Monsieur de Taverney le père entra à son tour et vint saluer le comte avec une politesse recherchée, bien que contrainte.
– À quoi, dit-il enfin, dois-je l’honneur de cette visite imprévue, monsieur le comte? en tout cas, croyez qu’elle me comble de joie.
– Je suis venu, monsieur, en cérémonie, comme vous le voyez, et je vous prie de m’excuser si je n’ai point amené avec moi mon oncle, monsieur le bailli de Suffren, ainsi que j’aurais dû le faire.
– Comment, balbutia le baron, mais je vous excuse, mon cher monsieur de Charny.
– Cela était de convenance, je le sais, pour la demande que je me prépare à vous présenter.
– Une demande? dit le baron.
– J’ai l’honneur, reprit Charny d’une voix que dominait l’émotion, de vous demander la main de mademoiselle Andrée de Taverney, votre fille.
Le baron fit un soubresaut sur son fauteuil.
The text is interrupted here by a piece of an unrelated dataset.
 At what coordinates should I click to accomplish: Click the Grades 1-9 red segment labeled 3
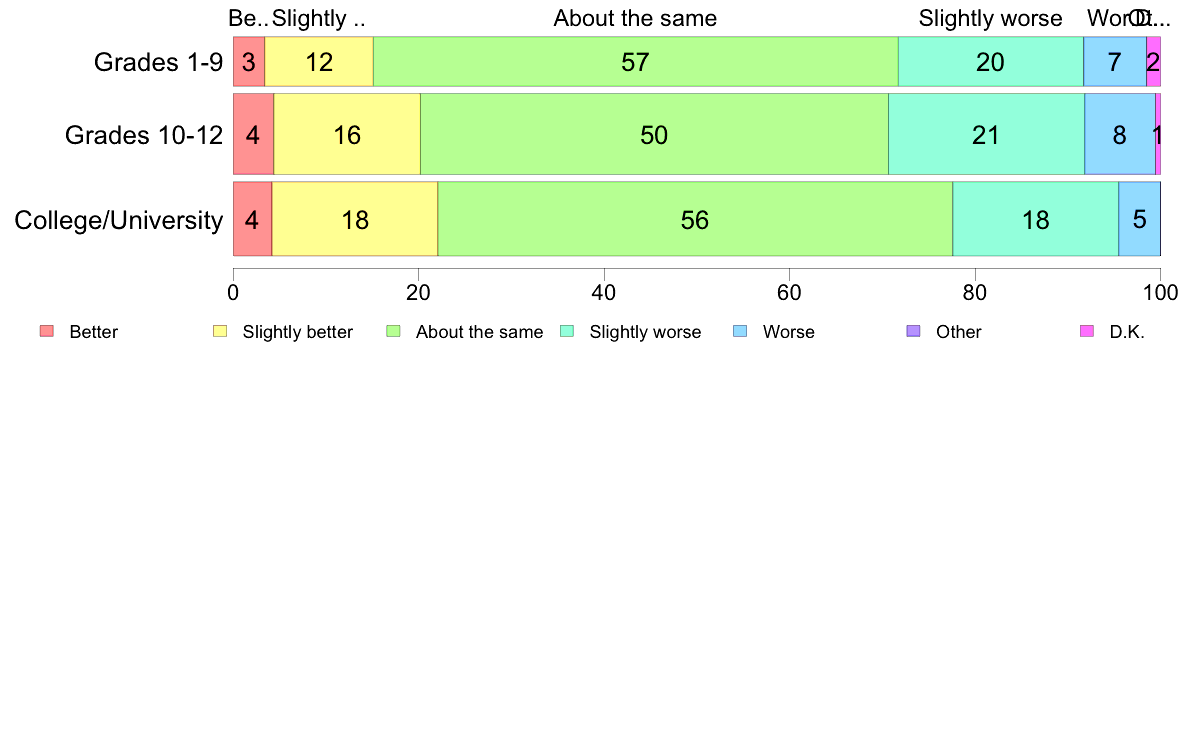249,61
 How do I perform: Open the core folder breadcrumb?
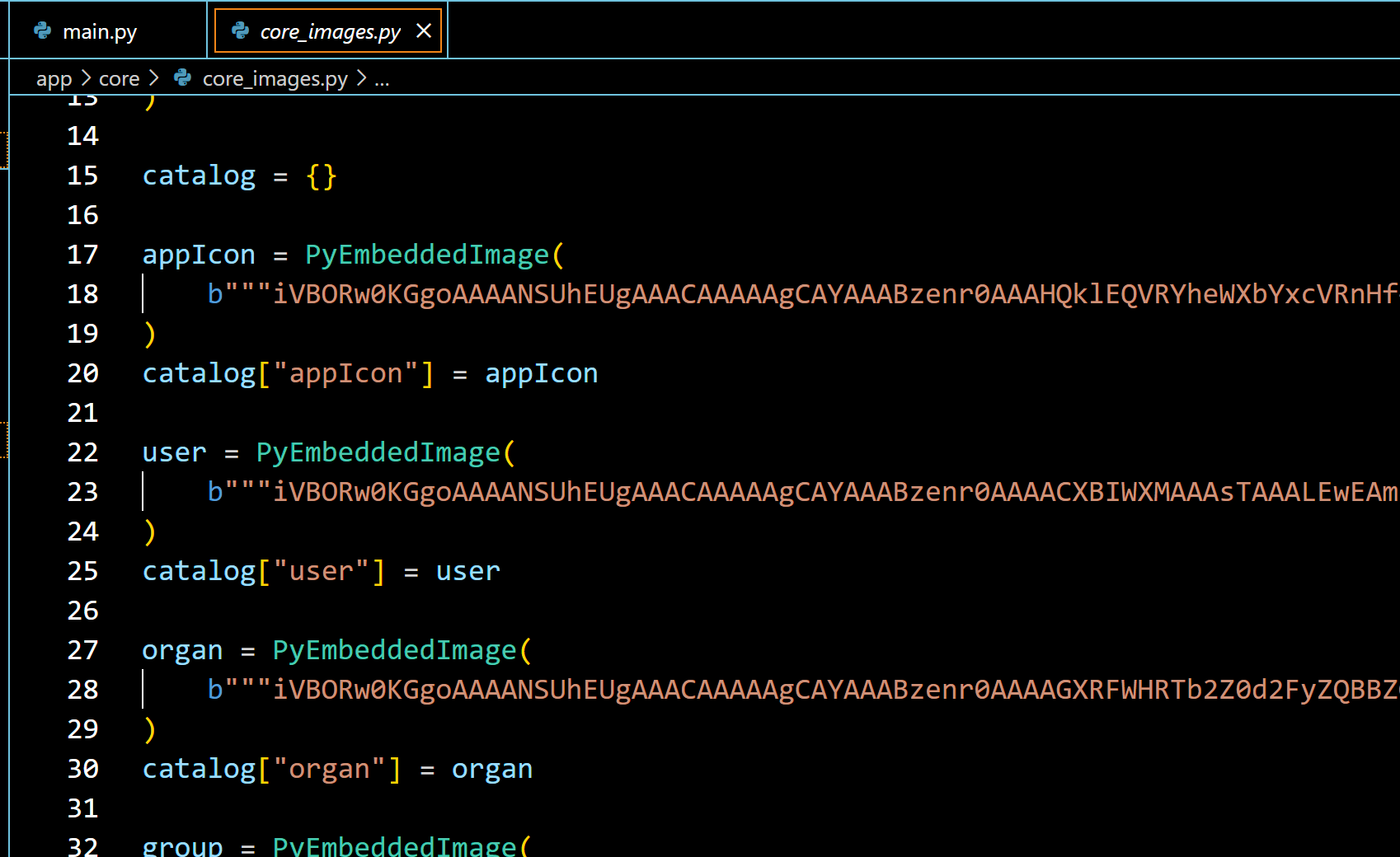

Il ouvrit des yeux étincelants qui semblaient dévorer chacune des paroles que venait de prononcer le comte de Charny.
– Ma fille!… murmura-t-il, vous me demandez Andrée en mariage!
– Oui, monsieur le baron; à moins que mademoiselle de Taverney ne sente quelque répugnance pour cette union.
«Ah çà! mais, pensa le vieillard, la faveur de Philippe est-elle déjà si éclatante que l’un de ses rivaux en veuille profiter en épousant sa sœur? Ma foi! c’est pas mal joué non plus, monsieur de Charny.»
Et tout haut, avec un sourire:
– Cette recherche est tellement honorable pour notre maison, monsieur le comte, dit-il, que j’y accède avec bien de la joie, quant à ce qui me regarde, et comme je tiens à ce que vous emportiez d’ici un consentement complet, je ferai prévenir ma fille.
– Monsieur, interrompit le comte avec froideur, vous prenez là, je pense, un soin inutile. La reine a bien voulu consulter mademoiselle de Taverney à cet égard, et la réponse de mademoiselle votre fille m’a été favorable.
– Ah! fit le baron, de plus en plus émerveillé, c’est la reine…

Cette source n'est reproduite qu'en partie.